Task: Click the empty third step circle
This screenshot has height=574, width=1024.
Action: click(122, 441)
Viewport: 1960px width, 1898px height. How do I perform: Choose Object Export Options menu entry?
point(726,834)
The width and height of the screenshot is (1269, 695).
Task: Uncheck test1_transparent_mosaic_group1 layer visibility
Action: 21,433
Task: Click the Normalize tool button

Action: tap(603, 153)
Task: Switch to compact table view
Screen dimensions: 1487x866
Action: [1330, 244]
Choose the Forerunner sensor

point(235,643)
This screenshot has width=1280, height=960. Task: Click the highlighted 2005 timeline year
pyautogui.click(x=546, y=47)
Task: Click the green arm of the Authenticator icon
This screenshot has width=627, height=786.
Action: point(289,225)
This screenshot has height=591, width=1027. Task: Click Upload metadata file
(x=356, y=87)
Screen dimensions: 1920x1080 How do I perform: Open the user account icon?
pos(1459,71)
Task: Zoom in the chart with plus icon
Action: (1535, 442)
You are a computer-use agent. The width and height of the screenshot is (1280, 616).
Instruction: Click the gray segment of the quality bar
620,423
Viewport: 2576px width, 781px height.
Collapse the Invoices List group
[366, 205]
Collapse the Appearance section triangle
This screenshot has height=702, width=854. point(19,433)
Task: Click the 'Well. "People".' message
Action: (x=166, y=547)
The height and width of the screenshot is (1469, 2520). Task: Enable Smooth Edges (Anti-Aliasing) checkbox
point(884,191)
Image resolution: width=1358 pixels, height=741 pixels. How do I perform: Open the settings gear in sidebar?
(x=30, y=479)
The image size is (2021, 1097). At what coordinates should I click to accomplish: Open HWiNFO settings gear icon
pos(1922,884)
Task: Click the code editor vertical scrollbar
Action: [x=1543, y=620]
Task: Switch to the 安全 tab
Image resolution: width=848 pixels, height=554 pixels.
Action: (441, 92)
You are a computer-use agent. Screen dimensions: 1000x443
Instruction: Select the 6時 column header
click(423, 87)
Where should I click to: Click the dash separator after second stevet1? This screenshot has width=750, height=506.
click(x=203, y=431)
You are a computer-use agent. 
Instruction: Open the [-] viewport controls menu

::::

▶ DIRECTIONS FOR THIS TASK: Rewrite all the rows above as a numbered list, leaving out any blank lines.

▶ CORRECT RESULT:
1. Task: Click the empty third step circle
2. This screenshot has height=574, width=1024.
3. Action: click(122, 441)
4. Viewport: 1960px width, 1898px height. How do I perform: Choose Object Export Options menu entry?
5. point(726,834)
6. The width and height of the screenshot is (1269, 695).
7. Task: Uncheck test1_transparent_mosaic_group1 layer visibility
8. Action: 21,433
9. Task: Click the Normalize tool button
10. Action: tap(603, 153)
11. Task: Switch to compact table view
12. Screen dimensions: 1487x866
13. Action: [1330, 244]
14. Choose the Forerunner sensor
15. point(235,643)
16. This screenshot has width=1280, height=960. Task: Click the highlighted 2005 timeline year
17. pyautogui.click(x=546, y=47)
18. Task: Click the green arm of the Authenticator icon
19. This screenshot has width=627, height=786.
20. Action: point(289,225)
21. This screenshot has height=591, width=1027. Task: Click Upload metadata file
22. (x=356, y=87)
23. Screen dimensions: 1920x1080 How do I perform: Open the user account icon?
24. pos(1459,71)
25. Task: Zoom in the chart with plus icon
26. Action: (1535, 442)
27. You are a computer-use agent. The width and height of the screenshot is (1280, 616).
28. Instruction: Click the gray segment of the quality bar
29. 620,423
30. Viewport: 2576px width, 781px height.
31. Collapse the Invoices List group
32. [366, 205]
33. Collapse the Appearance section triangle
34. This screenshot has height=702, width=854. point(19,433)
35. Task: Click the 'Well. "People".' message
36. Action: (x=166, y=547)
37. The height and width of the screenshot is (1469, 2520). Task: Enable Smooth Edges (Anti-Aliasing) checkbox
38. point(884,191)
39. Image resolution: width=1358 pixels, height=741 pixels. How do I perform: Open the settings gear in sidebar?
40. (x=30, y=479)
41. The image size is (2021, 1097). At what coordinates should I click to accomplish: Open HWiNFO settings gear icon
42. pos(1922,884)
43. Task: Click the code editor vertical scrollbar
44. Action: [x=1543, y=620]
45. Task: Switch to the 安全 tab
46. Image resolution: width=848 pixels, height=554 pixels.
47. Action: (441, 92)
48. You are a computer-use agent. Screen dimensions: 1000x443
49. Instruction: Select the 6時 column header
50. click(423, 87)
51. Where should I click to: Click the dash separator after second stevet1? This screenshot has width=750, height=506.
52. click(x=203, y=431)
53. You are a computer-use agent. 
54. Instruction: Open the [-] viewport controls menu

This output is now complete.